On paper, US President Joe Biden’s student debt cancellation plan looks pretty good.
The government will forgive $10,000 worth of student debt for those making under $125,000. That’s nearly a third of the average amount owed by student debt holders.
According to White House estimates, the policy wipes out the remaining balances for 20 million Americans—nearly half of all borrowers. This is great given that a third of them have student debt but no college degree, according to the Department of Education.
But these overall numbers obscure one key downside of the plan: It will do little to help borrowers who need it the most, those who hold large amounts of debt and have low incomes.
Though they only make up a small share of student loan holders, their plight is a result of everything that’s wrong with higher education. To address this, many loan reduction advocates were pushing the government to take into account racial disparities and offer more generous relief, said Fenaba Addo, an associate professor of public policy at the University of North Carolina at Chapel Hill.
But could the economy handle any more debt forgiveness without increasing consumer demand and pouring fuel on the inflation fire, like some opponents of debt forgiveness opponents argue? Isn’t Biden’s plan like giving a $10,000 check to millions of Americans?
Most of the 43 million student debt holders account for a small amount of the $1.6 trillion pie, with a small share of borrowers who owe more than $100,000—7%— accounting for nearly 40% of overall student debt, according to College Board data. The result: Biden’s policy gives a big number of people with small burdens a big reprieve, while it barely helps a smaller group of students with large balances.
More than 8 million borrowers who are on income-driven repayment (IDR) plans, which are determined by the borrower’s discretionary income rather than the amount of student debt they hold, will experience little financial impact from the cancellation.
If a borrower has a middle-class income of $60,000 and $40,000 in student debt, subtracting $10,000 from the balance won’t change their situation. They are still not on track to pay off their debt because their income is so low, making payments under an IDR plan means that the principal of the loan will continue to grow.
While another plan from Biden will put 7.5 million student debt borrowers that are in default back in good standing, nearly a third of all student loan holders have experienced default in the past two decades. Within this group many borrowers have defaulted several times.
Because the government likely doesn’t reclaim 100% of these loans, there’s a large portion of the $1.6 trillion overall outstanding amount that wouldn’t be paid even if it wasn’t forgiven.
Claims that canceling student loans will only help rich people or increase inflation ignore what caused the student loan crisis in the first place.
“People are defaulting and being delinquent on their debts because they didn’t have the money to pay for it,” Addo said. “If you don’t have income or wealth, discharging $10,000 doesn’t mean you have income to spend.”
No one has been paying interest on their debt since the federal government paused payments at the start of the pandemic, and the current inflationary environment hasn’t been driven by student loan borrowers buying more stuff than the rest of the population.

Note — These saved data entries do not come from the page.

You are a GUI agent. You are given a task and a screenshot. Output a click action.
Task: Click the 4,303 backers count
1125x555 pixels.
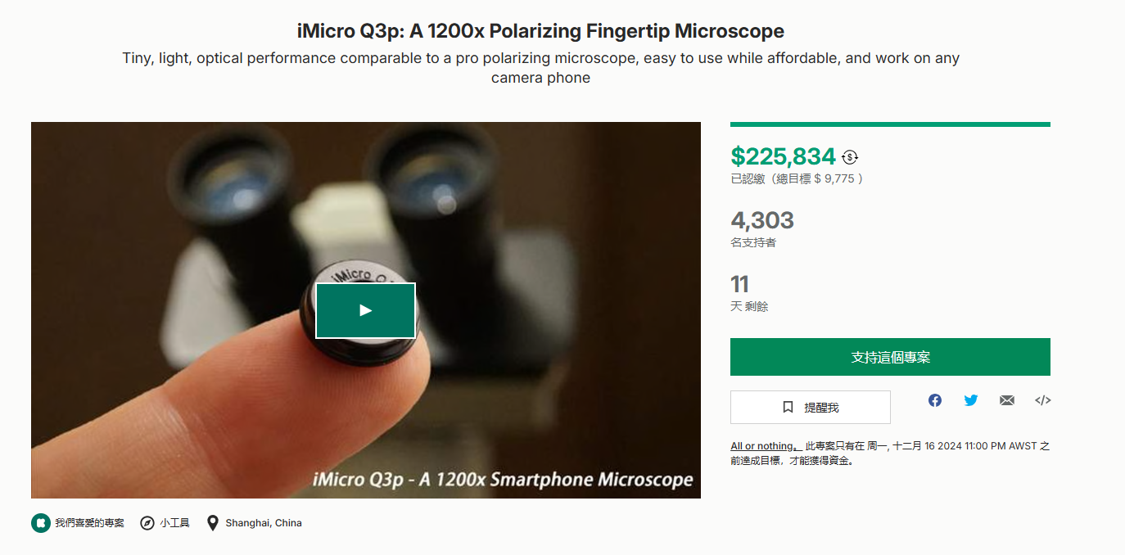[x=762, y=220]
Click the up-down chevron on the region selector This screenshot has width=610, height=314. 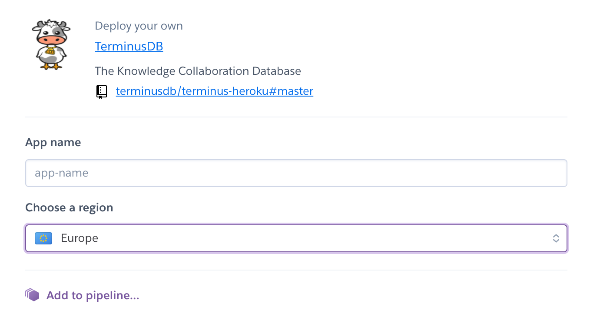(x=556, y=238)
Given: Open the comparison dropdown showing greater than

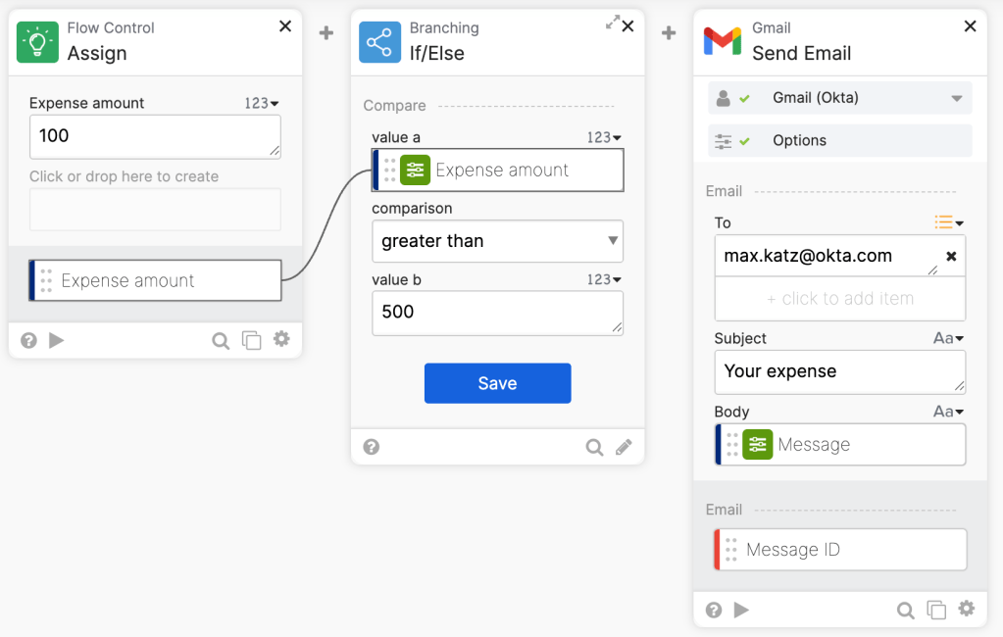Looking at the screenshot, I should click(x=497, y=241).

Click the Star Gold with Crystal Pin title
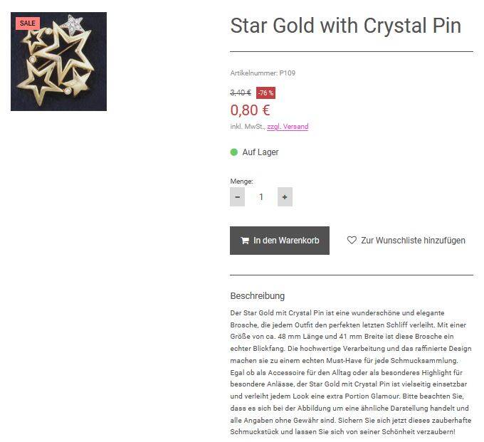345,26
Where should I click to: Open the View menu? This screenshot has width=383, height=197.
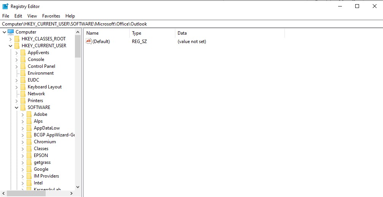click(32, 16)
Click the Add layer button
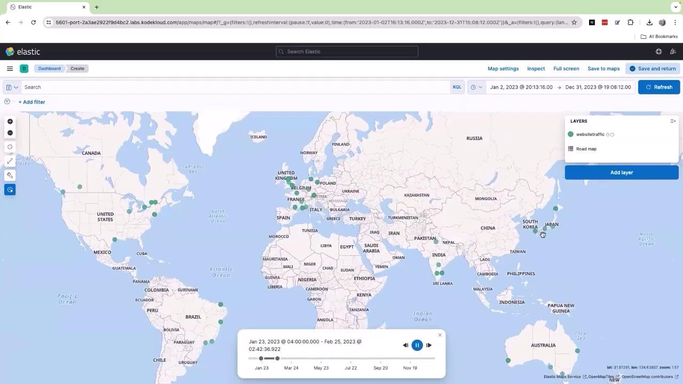Image resolution: width=683 pixels, height=384 pixels. 622,172
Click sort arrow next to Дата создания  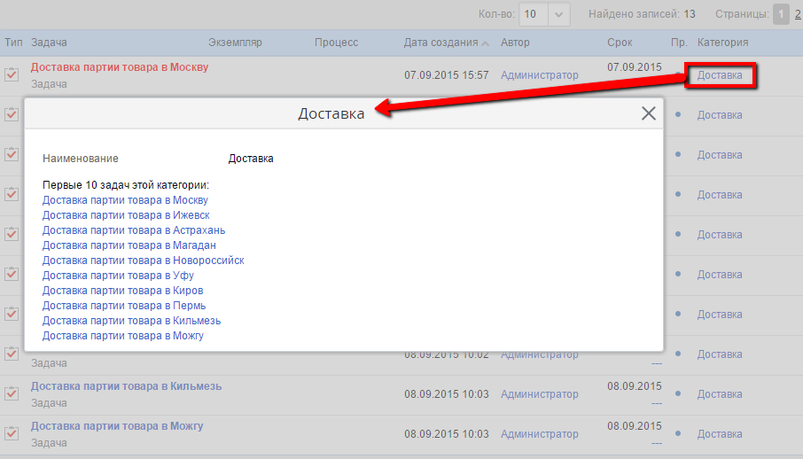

Meanwhile, student loan debt has a crushing effect on a person’s financial future—creating a ripple effect across the economy. Economists at the New York Federal Reserve Bank found that student loan holders are less likely to move into higher paying jobs, more likely to default on other types of debt, and more likely to have lower credit scores.
When covid-19 hit the US, these borrowers were in the sectors that were hardest hit by the disease. They are well aware of their precarious financial position. According to the survey of consumer expectations, Americans with student debt are much more likely to fret about defaulting on debt than other Americans.
Many economists believe that cancellation encourages long-term economic decisions (i.e. moving) versus short-term decisions (i.e. buying a new TV). Debt forgiveness improves a borrower’s debt-to-income ratio, so they can borrow more for long-term expenditures like a car, a house, or a small business—in turn stimulating the broader economy.
“Anything that would help people answer some job openings, I think, would be good for the economy,” said Mike Konczal, director of macroeconomic analysis at the Roosevelt Institute.